WHAT YOU HAVE TO DO:
Looking at the entries, how many lines hold the word "agent"? State the number by itself.

Top of DATASET EXTRACT

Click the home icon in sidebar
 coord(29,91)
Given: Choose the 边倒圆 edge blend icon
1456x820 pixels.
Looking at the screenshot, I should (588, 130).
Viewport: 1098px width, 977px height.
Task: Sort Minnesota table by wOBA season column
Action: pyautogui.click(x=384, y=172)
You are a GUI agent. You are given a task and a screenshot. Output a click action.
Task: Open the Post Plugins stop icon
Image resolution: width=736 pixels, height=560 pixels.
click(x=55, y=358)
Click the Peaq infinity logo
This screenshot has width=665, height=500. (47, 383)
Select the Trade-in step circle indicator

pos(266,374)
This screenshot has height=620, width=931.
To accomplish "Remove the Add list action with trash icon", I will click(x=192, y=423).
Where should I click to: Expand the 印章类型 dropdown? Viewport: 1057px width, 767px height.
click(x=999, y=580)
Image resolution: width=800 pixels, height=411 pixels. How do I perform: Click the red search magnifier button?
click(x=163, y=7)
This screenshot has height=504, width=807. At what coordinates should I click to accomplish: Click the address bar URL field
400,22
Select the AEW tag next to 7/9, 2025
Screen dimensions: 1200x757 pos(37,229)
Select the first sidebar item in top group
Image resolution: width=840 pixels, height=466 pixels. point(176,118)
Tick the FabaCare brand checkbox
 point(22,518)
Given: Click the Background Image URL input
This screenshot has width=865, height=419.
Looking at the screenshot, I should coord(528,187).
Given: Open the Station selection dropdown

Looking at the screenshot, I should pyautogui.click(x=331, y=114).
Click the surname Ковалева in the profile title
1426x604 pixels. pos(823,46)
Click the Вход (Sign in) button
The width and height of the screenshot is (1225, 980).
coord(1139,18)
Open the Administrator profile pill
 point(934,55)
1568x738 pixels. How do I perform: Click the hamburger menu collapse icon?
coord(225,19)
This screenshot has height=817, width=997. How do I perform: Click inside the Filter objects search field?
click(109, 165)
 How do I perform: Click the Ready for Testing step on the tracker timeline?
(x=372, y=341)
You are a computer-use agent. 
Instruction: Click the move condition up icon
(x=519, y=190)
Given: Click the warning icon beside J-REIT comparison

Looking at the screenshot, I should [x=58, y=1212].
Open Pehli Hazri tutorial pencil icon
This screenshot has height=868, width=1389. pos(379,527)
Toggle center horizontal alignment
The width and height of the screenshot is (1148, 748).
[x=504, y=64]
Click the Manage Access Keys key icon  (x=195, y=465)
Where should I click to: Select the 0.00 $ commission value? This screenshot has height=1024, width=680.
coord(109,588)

Bottom of DATASET EXTRACT

FINISHED EXERCISE:
2